Off day due to work travels. (I am in San Francisco and LA all week).


AM - 1 hour

Worked out in the hotel gym.  I started with some HITT and then moved on to some strength training and then finished with Ab Ripper X.  At the end, I tried to do a short run at the end to test my knee and it was hurting badly.  Frustrating!

HITT (4 rounds with 20 lb dumbbells)
- Front Squat x 20
- Straight Legged Dead Lift x 20
- Bent over Row x 20
- Overhead Press x 20
- 90 seconds rest

Strength Training
- Leg extension (Single and double leg)
- Leg Curls
- Lat Pull down


Off day due to work travels. (I am in San Francisco and LA all week).


Off day due to work travels. (I am in San Francisco and LA all week).


PM - 1 Hour

Long walk with my wife and then some PT (foam rolling and stretching).


AM - 1.25 Hours

P90x: Check & Back with Ab Ripper X.

Push-up variations (2 times through): Push-up, Military Push-Up, Wide Fly Push-up, Decline Push-Up, Diamond Push-Up, Dive Bomber Push-Up.  First time through I did 25 good reps on all the push-ups but Dive Bomber (15).  The second time through I did 25 good reps of all the push-ups but Dive Bomber (10).  A total of 265 push-ups.

Back exercies (2 times through): Pull-Up, Wide Grip Pull-Up, Reverse Grip-Close Hand Pull-Up, Heavy Pants, Lawn Mower, Back-Fly.  I did 15 - 20 reps of each.

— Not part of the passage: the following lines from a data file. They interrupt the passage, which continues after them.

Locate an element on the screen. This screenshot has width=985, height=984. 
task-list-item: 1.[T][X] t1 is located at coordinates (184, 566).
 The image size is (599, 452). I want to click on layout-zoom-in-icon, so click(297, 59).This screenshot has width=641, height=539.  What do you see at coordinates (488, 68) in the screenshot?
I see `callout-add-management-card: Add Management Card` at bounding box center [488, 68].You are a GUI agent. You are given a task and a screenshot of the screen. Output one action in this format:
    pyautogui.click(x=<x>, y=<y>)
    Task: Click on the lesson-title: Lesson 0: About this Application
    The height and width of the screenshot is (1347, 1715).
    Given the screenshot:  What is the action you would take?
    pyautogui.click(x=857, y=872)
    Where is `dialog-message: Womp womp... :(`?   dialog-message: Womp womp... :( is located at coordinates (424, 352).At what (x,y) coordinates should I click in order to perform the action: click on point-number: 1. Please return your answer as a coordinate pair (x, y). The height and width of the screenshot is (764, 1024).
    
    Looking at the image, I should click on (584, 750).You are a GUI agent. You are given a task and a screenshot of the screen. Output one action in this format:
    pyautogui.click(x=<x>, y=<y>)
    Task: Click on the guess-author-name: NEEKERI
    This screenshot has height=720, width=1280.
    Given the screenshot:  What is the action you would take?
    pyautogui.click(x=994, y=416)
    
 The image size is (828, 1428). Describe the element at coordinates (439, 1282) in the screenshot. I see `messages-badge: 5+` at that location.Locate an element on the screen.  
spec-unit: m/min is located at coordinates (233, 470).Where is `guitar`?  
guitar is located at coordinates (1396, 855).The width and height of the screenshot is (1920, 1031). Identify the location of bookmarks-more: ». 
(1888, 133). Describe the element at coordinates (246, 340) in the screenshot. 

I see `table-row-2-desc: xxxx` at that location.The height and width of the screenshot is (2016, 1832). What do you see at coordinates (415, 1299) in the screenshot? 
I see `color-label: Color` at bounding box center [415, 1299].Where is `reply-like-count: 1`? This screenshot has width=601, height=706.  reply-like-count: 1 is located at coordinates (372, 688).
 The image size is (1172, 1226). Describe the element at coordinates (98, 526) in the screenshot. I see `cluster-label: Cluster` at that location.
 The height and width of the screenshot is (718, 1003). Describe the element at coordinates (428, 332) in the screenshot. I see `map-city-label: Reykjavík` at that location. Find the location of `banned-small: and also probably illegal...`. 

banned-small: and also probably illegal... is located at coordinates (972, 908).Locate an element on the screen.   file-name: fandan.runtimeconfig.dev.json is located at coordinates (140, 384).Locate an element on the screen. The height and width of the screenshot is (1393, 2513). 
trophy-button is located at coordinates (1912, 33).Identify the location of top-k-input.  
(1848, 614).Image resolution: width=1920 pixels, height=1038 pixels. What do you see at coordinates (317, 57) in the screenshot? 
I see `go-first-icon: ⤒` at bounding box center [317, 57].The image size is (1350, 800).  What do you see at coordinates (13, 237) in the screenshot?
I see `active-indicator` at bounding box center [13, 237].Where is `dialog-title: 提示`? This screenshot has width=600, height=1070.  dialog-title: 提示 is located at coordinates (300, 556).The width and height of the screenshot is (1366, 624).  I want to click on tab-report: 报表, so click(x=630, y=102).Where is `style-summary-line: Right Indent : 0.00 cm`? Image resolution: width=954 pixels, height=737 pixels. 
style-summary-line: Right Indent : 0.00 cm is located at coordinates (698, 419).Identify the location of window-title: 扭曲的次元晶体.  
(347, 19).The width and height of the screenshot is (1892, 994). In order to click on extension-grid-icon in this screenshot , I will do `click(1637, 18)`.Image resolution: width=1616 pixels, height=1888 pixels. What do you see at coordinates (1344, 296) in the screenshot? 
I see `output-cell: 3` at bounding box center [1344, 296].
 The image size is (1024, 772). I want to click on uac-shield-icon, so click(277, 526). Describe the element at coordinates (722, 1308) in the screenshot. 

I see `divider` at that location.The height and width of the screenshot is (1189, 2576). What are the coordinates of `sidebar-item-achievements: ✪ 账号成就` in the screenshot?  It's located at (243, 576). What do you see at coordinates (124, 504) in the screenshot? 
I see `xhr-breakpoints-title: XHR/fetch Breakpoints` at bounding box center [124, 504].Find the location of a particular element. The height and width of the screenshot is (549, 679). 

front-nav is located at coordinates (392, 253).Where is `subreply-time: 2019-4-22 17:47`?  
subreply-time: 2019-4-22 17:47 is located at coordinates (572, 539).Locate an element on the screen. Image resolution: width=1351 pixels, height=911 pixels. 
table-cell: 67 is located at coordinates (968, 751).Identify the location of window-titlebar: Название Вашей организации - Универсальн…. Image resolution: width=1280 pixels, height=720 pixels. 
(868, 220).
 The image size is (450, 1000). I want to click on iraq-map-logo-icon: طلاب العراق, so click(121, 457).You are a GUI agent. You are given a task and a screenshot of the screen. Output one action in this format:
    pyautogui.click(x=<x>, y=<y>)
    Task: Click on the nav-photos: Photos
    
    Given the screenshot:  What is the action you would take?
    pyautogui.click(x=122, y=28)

Ab-Ripper X: Dare I say it is getting easier?


AM - 35 minutes

I ran for 35 minutes on the Treadmill (4 miles) and things felt really good. It seems the pain from earlier in the week was just an inflammatory response to me trying to start working out again. With some Ibuprofen, I was pain free again in no time. I have begun icing and stretching right after these test runs -- in addition to my regimen of rolling and stretching I do during the day -- and I have not suffered any set backs yet.